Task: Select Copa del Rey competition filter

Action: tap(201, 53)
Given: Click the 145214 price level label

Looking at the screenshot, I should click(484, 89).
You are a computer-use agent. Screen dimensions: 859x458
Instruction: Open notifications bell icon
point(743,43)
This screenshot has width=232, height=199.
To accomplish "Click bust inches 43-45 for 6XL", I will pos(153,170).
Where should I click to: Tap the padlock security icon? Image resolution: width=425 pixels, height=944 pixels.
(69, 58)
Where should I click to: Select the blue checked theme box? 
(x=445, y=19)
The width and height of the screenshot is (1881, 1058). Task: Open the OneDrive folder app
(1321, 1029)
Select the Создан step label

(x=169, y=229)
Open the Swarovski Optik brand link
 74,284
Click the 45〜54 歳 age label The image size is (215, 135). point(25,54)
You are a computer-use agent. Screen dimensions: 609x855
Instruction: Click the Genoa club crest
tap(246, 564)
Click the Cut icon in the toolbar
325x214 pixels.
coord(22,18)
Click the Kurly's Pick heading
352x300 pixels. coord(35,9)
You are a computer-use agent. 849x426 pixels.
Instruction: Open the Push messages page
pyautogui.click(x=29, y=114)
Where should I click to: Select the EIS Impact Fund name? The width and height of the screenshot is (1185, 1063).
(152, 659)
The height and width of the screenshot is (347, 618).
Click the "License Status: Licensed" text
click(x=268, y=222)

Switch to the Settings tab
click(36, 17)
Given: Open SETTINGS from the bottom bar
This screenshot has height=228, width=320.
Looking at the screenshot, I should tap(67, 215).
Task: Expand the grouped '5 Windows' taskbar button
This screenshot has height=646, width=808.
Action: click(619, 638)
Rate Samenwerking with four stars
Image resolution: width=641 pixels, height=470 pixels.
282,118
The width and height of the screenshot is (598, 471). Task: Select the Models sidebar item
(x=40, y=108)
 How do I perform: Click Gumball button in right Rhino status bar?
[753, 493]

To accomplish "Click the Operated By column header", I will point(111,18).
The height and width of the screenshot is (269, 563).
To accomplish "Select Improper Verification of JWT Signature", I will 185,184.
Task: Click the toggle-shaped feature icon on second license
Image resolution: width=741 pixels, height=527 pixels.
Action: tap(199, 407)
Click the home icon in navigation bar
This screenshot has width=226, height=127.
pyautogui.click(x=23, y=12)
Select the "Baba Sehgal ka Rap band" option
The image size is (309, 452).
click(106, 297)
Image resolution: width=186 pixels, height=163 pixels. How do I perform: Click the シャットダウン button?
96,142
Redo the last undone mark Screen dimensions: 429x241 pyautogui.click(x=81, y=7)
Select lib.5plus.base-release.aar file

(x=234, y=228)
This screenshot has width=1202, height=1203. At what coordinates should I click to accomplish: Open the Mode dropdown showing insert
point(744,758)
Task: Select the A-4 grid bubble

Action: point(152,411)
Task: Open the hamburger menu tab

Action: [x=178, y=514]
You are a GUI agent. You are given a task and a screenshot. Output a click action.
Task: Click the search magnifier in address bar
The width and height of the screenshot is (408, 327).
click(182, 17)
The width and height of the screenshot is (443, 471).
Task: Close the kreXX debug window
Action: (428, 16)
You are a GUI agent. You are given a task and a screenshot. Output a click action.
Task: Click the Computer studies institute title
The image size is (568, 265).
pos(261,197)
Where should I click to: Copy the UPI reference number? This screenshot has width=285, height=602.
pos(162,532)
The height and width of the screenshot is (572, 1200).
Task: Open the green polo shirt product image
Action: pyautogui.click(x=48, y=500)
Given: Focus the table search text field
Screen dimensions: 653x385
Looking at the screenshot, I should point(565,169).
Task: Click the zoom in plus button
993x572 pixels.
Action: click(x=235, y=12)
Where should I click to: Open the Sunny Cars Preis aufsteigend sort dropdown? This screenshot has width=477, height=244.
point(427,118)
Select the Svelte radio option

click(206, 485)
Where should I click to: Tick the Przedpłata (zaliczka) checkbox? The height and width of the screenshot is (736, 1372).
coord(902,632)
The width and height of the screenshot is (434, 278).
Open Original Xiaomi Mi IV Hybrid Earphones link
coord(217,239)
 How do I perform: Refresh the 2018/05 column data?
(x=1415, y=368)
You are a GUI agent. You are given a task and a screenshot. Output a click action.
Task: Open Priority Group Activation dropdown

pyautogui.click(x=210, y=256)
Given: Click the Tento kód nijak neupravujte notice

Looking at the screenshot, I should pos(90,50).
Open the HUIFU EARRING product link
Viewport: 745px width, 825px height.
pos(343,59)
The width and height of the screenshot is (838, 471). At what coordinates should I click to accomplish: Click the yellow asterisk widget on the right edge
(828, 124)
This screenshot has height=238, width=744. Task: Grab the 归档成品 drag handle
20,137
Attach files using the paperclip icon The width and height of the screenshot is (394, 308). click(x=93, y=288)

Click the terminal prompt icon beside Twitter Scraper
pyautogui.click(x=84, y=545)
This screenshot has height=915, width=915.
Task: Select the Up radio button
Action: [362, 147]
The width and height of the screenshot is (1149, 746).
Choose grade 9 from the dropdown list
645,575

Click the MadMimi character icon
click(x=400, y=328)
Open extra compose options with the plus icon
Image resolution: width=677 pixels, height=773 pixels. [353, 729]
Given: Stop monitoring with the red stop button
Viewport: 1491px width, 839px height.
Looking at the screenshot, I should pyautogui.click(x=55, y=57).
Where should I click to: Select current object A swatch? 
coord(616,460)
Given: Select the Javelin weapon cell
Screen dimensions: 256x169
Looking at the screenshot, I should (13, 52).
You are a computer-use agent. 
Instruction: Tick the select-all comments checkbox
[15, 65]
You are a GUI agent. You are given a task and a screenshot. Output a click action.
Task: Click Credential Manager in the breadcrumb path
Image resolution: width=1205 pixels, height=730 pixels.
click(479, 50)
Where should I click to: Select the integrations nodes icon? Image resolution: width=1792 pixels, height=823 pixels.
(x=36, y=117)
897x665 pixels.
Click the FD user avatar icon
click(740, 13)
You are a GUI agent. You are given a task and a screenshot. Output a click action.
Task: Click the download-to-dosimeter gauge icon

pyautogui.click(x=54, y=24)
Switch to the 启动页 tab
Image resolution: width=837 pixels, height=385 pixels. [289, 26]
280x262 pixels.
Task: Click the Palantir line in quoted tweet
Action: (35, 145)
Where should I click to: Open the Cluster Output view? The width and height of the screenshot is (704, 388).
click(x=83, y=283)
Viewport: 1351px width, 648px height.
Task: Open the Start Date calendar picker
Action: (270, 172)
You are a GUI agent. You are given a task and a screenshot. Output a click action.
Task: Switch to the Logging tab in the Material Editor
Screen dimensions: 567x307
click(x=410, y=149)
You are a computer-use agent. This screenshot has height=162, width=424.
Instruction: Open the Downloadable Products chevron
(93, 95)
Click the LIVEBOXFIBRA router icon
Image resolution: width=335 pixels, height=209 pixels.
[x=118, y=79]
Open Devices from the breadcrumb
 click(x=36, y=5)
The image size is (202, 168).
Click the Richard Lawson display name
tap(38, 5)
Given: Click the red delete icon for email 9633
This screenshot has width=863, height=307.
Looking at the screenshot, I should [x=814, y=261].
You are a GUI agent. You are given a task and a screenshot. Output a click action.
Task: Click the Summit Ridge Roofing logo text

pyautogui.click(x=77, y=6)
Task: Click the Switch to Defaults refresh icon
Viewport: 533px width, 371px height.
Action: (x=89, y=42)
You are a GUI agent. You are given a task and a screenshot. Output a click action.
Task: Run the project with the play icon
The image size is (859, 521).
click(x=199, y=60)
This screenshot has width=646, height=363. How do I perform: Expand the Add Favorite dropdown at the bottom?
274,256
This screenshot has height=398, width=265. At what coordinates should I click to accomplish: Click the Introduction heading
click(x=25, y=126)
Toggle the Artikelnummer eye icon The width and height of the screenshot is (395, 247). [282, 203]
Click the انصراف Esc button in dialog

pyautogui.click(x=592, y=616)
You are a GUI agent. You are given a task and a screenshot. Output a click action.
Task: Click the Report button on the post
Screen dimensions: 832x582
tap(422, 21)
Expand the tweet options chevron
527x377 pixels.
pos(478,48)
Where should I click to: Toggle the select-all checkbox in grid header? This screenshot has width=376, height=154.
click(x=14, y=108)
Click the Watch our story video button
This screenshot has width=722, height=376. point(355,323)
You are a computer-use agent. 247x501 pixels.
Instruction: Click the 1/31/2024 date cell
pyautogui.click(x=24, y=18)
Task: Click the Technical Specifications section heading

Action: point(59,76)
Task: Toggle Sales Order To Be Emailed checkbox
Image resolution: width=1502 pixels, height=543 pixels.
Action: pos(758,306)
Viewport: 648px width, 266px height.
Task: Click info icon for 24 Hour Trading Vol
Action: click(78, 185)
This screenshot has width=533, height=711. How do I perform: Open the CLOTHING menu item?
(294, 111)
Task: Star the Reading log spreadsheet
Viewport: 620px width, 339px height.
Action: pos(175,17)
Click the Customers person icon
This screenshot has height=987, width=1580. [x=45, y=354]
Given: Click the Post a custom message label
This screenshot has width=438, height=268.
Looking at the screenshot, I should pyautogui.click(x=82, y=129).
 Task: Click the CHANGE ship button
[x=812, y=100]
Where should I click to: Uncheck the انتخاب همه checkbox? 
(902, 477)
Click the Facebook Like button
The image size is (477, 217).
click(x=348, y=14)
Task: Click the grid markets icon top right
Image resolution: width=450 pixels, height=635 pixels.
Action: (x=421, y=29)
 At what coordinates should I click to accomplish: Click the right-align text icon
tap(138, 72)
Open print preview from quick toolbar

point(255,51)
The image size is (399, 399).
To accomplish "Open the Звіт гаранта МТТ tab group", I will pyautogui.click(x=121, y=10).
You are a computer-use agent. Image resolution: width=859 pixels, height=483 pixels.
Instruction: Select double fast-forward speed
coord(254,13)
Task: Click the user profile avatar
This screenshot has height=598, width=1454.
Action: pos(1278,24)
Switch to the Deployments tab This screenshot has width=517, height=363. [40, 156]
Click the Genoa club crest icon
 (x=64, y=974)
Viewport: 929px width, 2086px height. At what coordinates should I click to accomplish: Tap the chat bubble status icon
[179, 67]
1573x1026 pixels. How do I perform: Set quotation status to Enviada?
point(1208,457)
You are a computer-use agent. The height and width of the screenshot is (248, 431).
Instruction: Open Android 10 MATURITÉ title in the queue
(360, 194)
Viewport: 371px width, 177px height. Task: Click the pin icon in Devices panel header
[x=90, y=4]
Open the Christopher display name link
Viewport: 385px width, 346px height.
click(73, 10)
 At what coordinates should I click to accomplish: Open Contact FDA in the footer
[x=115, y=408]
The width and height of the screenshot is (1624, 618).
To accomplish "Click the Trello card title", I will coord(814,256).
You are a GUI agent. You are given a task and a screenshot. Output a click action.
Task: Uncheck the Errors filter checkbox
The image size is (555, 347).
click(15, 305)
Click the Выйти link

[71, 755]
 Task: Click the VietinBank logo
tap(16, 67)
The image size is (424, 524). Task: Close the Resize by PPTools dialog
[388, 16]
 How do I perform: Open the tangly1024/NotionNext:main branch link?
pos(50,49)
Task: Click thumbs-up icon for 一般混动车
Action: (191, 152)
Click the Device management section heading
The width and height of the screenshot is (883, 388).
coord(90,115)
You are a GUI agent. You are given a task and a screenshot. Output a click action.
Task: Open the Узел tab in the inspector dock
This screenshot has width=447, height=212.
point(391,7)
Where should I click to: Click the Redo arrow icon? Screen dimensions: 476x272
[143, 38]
※
» REQUEST
Reproduce the lines from the start of the records through the line that contains "pyautogui.click(x=29, y=114)", including that line, exactly as they stand.

» ANSWER FOR THE TASK
Task: Select Copa del Rey competition filter

Action: tap(201, 53)
Given: Click the 145214 price level label

Looking at the screenshot, I should click(484, 89).
You are a computer-use agent. Screen dimensions: 859x458
Instruction: Open notifications bell icon
point(743,43)
This screenshot has width=232, height=199.
To accomplish "Click bust inches 43-45 for 6XL", I will pos(153,170).
Where should I click to: Tap the padlock security icon? Image resolution: width=425 pixels, height=944 pixels.
(69, 58)
Where should I click to: Select the blue checked theme box? 
(x=445, y=19)
The width and height of the screenshot is (1881, 1058). Task: Open the OneDrive folder app
(1321, 1029)
Select the Создан step label

(x=169, y=229)
Open the Swarovski Optik brand link
 74,284
Click the 45〜54 歳 age label The image size is (215, 135). point(25,54)
You are a computer-use agent. Screen dimensions: 609x855
Instruction: Click the Genoa club crest
tap(246, 564)
Click the Cut icon in the toolbar
325x214 pixels.
coord(22,18)
Click the Kurly's Pick heading
352x300 pixels. coord(35,9)
You are a computer-use agent. 849x426 pixels.
Instruction: Open the Push messages page
pyautogui.click(x=29, y=114)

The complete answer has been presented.